January 16, 2015 – The Service issued a final rule listing the Mexican wolf (Canis lupus baileyi) (pdf) as endangered under the Endangered Species Act (ESA). The Mexican wolf is a subspecies of the gray wolf that was listed as endangered in the southwestern United States and Mexico in April of 1976. When the gray wolf was listed as endangered in 1978, it subsumed the Mexican wolf subspecies listing. The Service proposed to delist the gray wolf in June 2013, which necessitated this final rule. The Service identified illegal shooting of Mexican wolves as significantly affecting the species. Additionally, the Service concluded that the species is significantly affected by inbreeding, loss of heterozygosity, loss of adaptive potential, and small population size.
In addition to the final rule listing the Mexican wolf, the Service also published a final rule to revise the regulations (pdf) for the nonessential experimental population of the Mexican wolf under Section 10(j) of the ESA. The Service: (1) modified the geographic boundaries in which the experimental population of Mexican wolves are managed; (2) modified the management regulations that govern the initial release, translocation, removal, and take of Mexican wolves; and (3) issued a permit under Section 10 of the ESA for management of Mexican wolves both inside and outside of the Mexican Wolf Experimental Population Area.

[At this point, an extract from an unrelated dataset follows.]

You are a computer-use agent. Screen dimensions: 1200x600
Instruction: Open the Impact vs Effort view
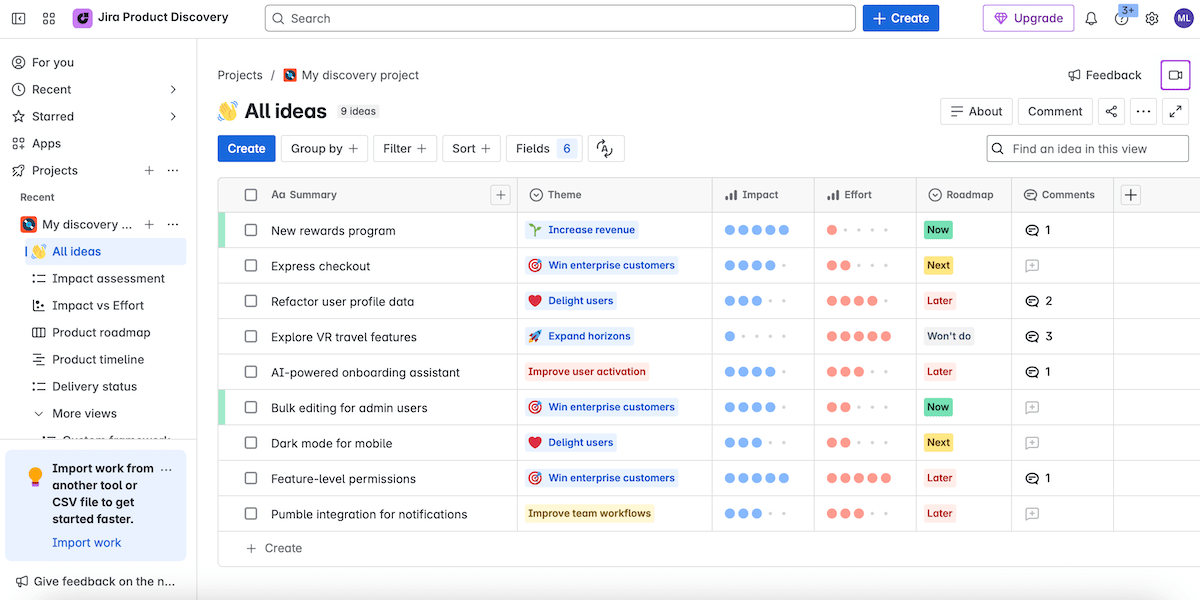point(98,305)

January 16, 2015 – The Service published a proposed rule (pdf) to create a species-specific rule under authority of section 4(d) of the ESA that provides measures necessary and advisable to provide for the conservation of the northern long-eared bat (Myotis septentrionalis), should the Service determine that the species is a threatened species under the ESA. Under section 4(d) of the ESA, the Secretary of the Interior has discretion to issues such regulations as she deems necessary and advisable to provide for the conservation of the species. Although the Service has not yet made a final listing determination for the northern long-eared bat, it proposed the species-specific rule in the event that the final listing determination is to list the species as threatened. If the Service lists the species as threatened, it intends to publish a final section 4(d) rule concurrent with, and as a component of, the final listing rule.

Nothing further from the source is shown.